Ever heard of Maryam Namazie? If not, I hope I am doing you a favour by saying something about her. Maryam is a secular activist who escaped from Iran after the revolution. She had been invited by Warwick Atheists, Secularists and Humanists (WASH) group to speak about secularism to Warwick University’s Student Union on 28 October. However, she has now been banned from attending by the Student Union.
The union said Maryam’s presence could be regarded as “highly inflammatory” and “incite hatred on campus.” Isaac Leigh, president of Warwick Student Union said: “The initial decision was made for the right of Muslim students not to feel intimidated or discriminated against on their university campus rather than in the interest of suppressing free speech.”

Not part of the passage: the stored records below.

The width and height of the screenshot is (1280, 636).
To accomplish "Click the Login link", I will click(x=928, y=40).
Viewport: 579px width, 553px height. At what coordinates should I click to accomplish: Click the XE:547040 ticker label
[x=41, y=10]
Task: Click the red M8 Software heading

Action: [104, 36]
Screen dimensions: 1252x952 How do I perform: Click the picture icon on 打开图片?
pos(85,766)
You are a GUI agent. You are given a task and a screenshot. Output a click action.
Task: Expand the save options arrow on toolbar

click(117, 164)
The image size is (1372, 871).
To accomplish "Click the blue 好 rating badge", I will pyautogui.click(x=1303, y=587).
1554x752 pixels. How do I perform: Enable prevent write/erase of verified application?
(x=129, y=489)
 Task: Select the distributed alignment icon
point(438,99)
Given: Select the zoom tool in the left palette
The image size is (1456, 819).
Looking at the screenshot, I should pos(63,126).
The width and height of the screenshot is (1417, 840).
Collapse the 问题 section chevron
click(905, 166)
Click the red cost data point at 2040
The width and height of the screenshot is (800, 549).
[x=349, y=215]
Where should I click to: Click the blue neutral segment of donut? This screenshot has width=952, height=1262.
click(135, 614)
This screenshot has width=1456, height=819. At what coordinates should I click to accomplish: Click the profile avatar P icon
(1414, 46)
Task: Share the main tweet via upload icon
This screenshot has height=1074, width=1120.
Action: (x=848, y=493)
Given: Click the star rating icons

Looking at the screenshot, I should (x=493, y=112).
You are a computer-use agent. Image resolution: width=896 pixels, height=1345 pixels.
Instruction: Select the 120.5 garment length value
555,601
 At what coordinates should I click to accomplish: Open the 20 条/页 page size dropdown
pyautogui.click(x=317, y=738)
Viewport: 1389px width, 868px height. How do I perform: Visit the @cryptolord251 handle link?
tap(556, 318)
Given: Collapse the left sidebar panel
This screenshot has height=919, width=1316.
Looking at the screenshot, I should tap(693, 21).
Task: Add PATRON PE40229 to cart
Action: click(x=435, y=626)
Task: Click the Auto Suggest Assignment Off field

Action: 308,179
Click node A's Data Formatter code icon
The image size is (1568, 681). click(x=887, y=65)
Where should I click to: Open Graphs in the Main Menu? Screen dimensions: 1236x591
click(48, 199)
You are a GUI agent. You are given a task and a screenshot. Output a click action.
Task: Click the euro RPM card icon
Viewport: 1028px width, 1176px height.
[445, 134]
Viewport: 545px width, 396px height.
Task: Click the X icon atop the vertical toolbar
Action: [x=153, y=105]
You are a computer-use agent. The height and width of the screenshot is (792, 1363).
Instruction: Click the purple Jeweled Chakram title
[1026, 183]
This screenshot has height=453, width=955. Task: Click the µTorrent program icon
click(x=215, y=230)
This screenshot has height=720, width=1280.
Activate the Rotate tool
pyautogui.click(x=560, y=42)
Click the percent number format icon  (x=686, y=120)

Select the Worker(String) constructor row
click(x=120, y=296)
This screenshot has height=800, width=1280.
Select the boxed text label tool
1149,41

Her speech was likely to have addressed the subjects of apostasy, blasphemy and nudity in the age of Isis. Now pardon me but to most people these are not the most pressing or controversial issues confronting students, or the vast majority of the rest of the population. By an act of straightforward censorship – and make no mistake that’s what it is – the Student Union has said that people should not be able to discuss or criticise islamism or islamic fascism and terrorism because it might be “highly inflammatory” and “could incite hatred”.
The point about living in a so-called free country – and you do wonder about that sometimes – is that nothing should be off limits. There is no reason why any kind of religion cannot be questioned, criticised and even ridiculed, least of all not islam from which all manner of strands of thought have originated.
So, why then have the Warwick Student taken such a crass decision? They are worried about upsetting some people – well, that’s really just too bad. Maryam Namazie would not be allowed to be remotely critical if she still lived in Iran where apostasy and blasphemy are punishable by death but we don’t live in such a backward thinking country.
The Student Union has to change its decision and allow Ms Namazie to speak. It is not for them to make judgements about what or what isn’t inflammatory. In fact, their duty is to uphold and promote free speech not to stifle it.